# Sourcing a tamping stand



## DonRJ (Apr 3, 2010)

OK, I can find the tamping stand I want, but holy bananas, the postage, oh the postage, seven or eight quid.

Anyone know of a source that does not want excessive postal charges?


----------



## vintagecigarman (Aug 10, 2009)

Is it the Motta stand you are looking for? Delivery £4.59 if you order from Amazon: http://www.amazon.co.uk/gp/offer-listing/B002F7HZP4/ref=dp_olp_new_mbc?ie=UTF8&condition=new

Cream supplies also show them on their own website, but out of stock until 11 Mar: http://www.creamsupplies.co.uk/motta-tamper-stand/prod_1609.html?category=256

Might be worth a call to Cream Supplies to see how much they'd charge just to slip it in a Jiffy and Royal Mail it to you.

Incidentally, if this is what you're buying, have a look at the tamper holder that goes with it and fits into the hole in the rubber stand.
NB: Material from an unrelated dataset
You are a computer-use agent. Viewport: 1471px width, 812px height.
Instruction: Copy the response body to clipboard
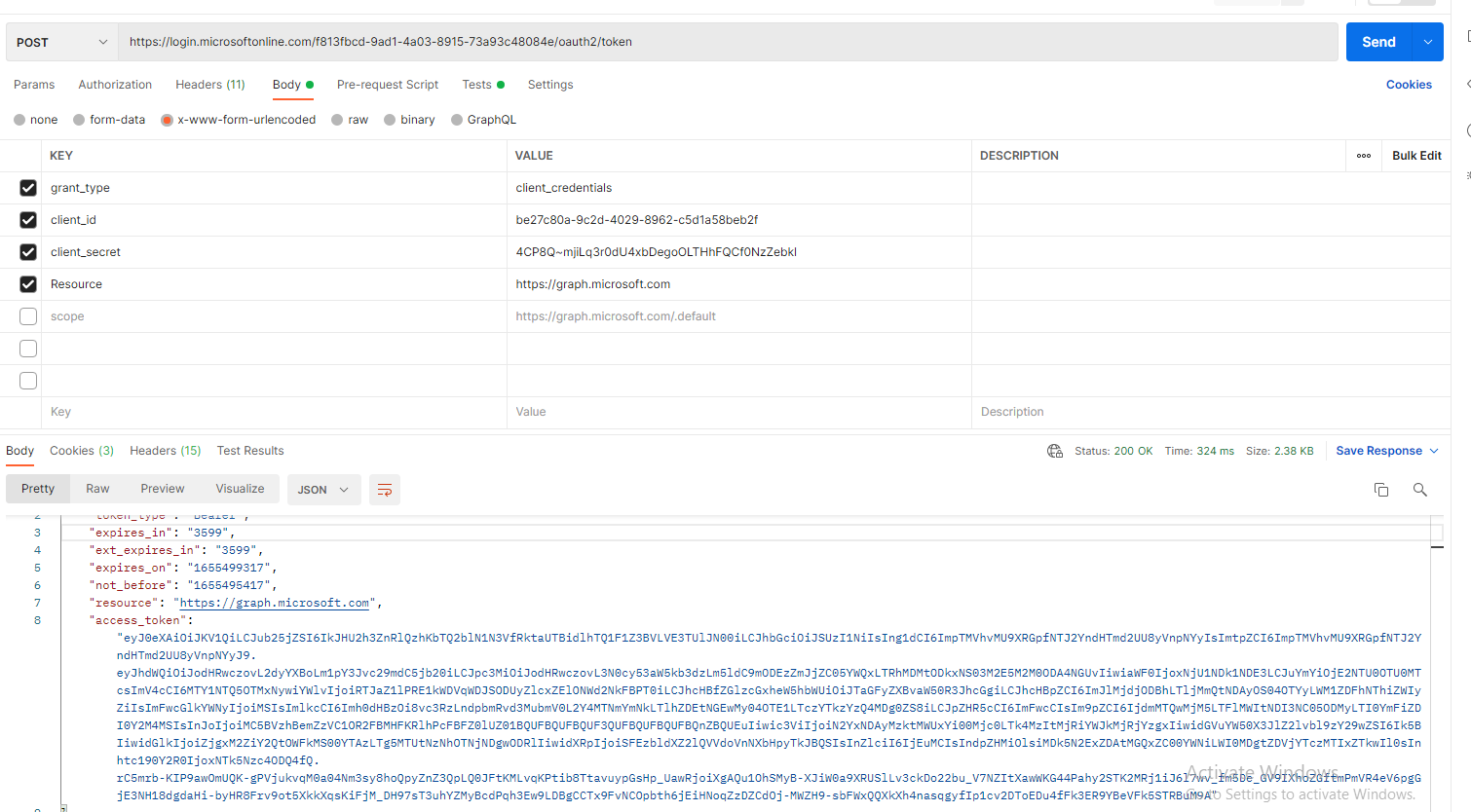click(1381, 490)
Well worth the extra for the improved cosmetic appearance of the set up, imho. http://www.creamsupplies.co.uk/motta-tamper-holder/prod_1610.html?category=256


----------



## DonRJ (Apr 3, 2010)

Vintage, it is the basic version I want, £12.95 for example at BB but £8.00 postage, ouch.


----------



## vintagecigarman (Aug 10, 2009)

Give BB a ring and ask if they'll do the postage any cheaper given it's relative light weight - I know that they've been pretty good with me when items have been light (but there again I have spent a couple of grand with them over the past year!)
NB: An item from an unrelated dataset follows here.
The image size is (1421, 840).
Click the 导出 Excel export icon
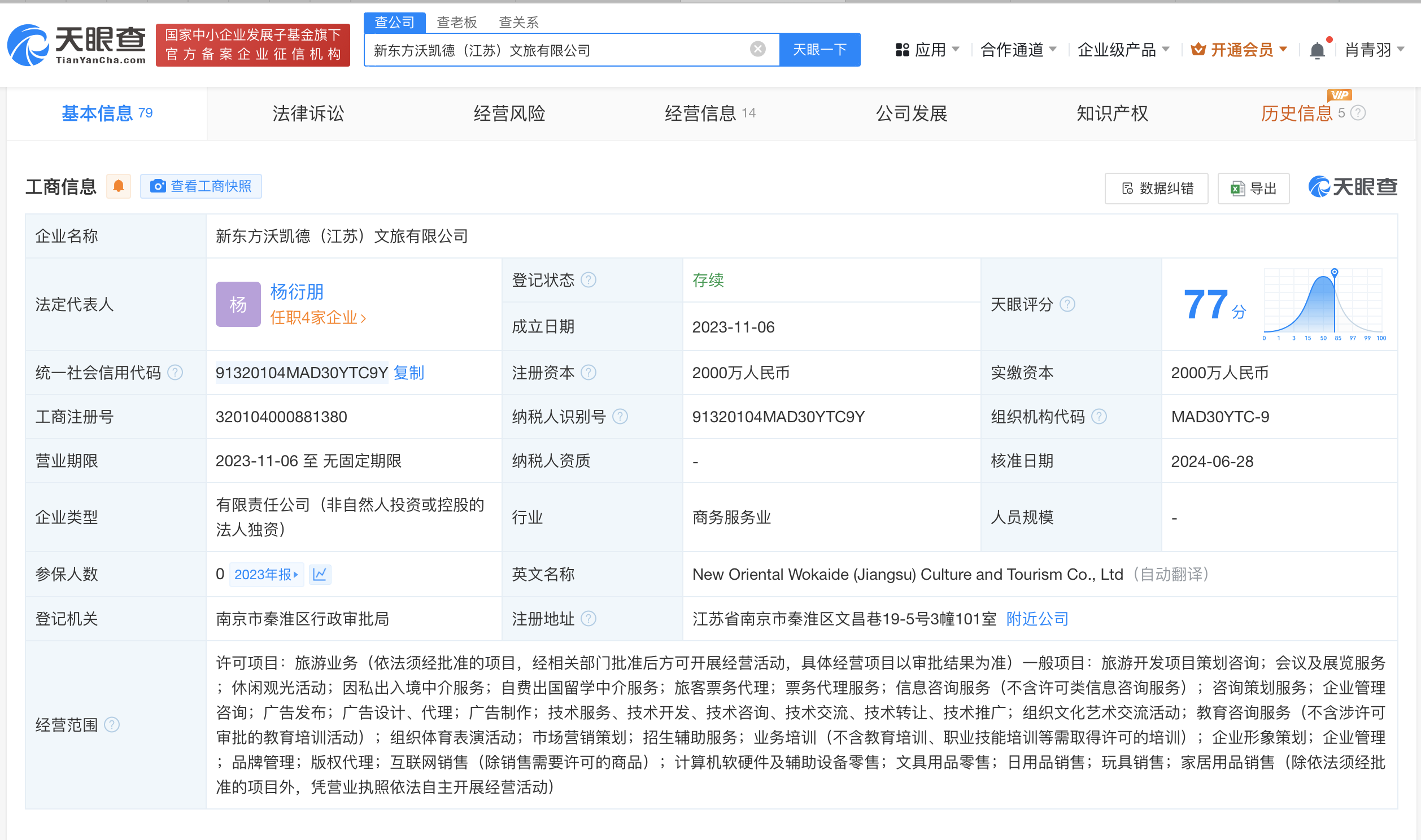(1237, 188)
Worth a try - as the say in my part of the world - shy bairns get nowt!


----------



## DonRJ (Apr 3, 2010)

Well this wee bairn might give them a tinkle though you may have a canny advantage on the negotiation front with the spending.


----------



## sandykt (Dec 3, 2009)

I am a fan of the BB website but I would agree their P&P charges are a little high, however, they do not use Royal Mail, only courier, I believe so that may explain it.


----------



## Andy Blyth (Jan 1, 2011)

What is BB?


----------



## sandykt (Dec 3, 2009)

Bella Barista


----------



## Andy Blyth (Jan 1, 2011)

sandykt said:


> Bella Barista


Thank you, Sandy.


----------



## DonRJ (Apr 3, 2010)

Problem solved, I decided to try an alternative source for a tamping stand and struck gold ( well terracotta coloured plastic ).

I found one of these at the local DIY shop and it is absolutely perfect, I kid you not.
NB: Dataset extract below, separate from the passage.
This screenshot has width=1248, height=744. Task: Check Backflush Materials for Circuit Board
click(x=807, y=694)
http://www.polypipe.com/polypipe/controller?action=GU-ProductDetails&categoryID=303&productid=69981

It is of a good solid construction and does not flex at all when tamping, how much you ask, less than four quid here http://www.tdlonline.co.uk/Products/Plumbing/Polypipe+Plastics/Polypipe+Underground+Pipe+and+Fittings/drainage_adaptors/item606?startPos=

I paid £2.99 for mine as it was old stock.

Perhaps I could source some in vibrant colours and flog em for for a fortune, The PPP (Perfect Plastic Plumbing) tamper stand, dishwasher safe of course


----------



## BanishInstant (Oct 12, 2009)

Very much a talking piece in the kitchen


----------



## DonRJ (Apr 3, 2010)

And now, the gallery

http://img.photobucket.com/albums/1003/funkee/IMGP7971.jpg

http://img.photobucket.com/albums/1003/funkee/IMGP7969.jpg

http://img.photobucket.com/albums/1003/funkee/IMGP7972.jpg

http://img.photobucket.com/albums/1003/funkee/IMGP7974.jpg

Isn`t it odd, I will have no hesitation in spending a large sum of money on a new espresso machine when the time comes but felt all righteous about twenty quid for a stand being excessive.


----------



## MonkeyHarris (Dec 3, 2010)

Hahaha! That actually looks very good. It holds the PF as well which is better than mine.

Your poor kettle sitting in the shadow of your Royal


----------



## sandykt (Dec 3, 2009)

If no one talks about your coffee, they will be talking about your stand!


----------



## Glenn (Jun 14, 2008)

I've got a tamping stand that I don't use but never thought to offer it for sale due to it's weight. Easily a few quid in postage - it is made of stainless and weighs a lot


----------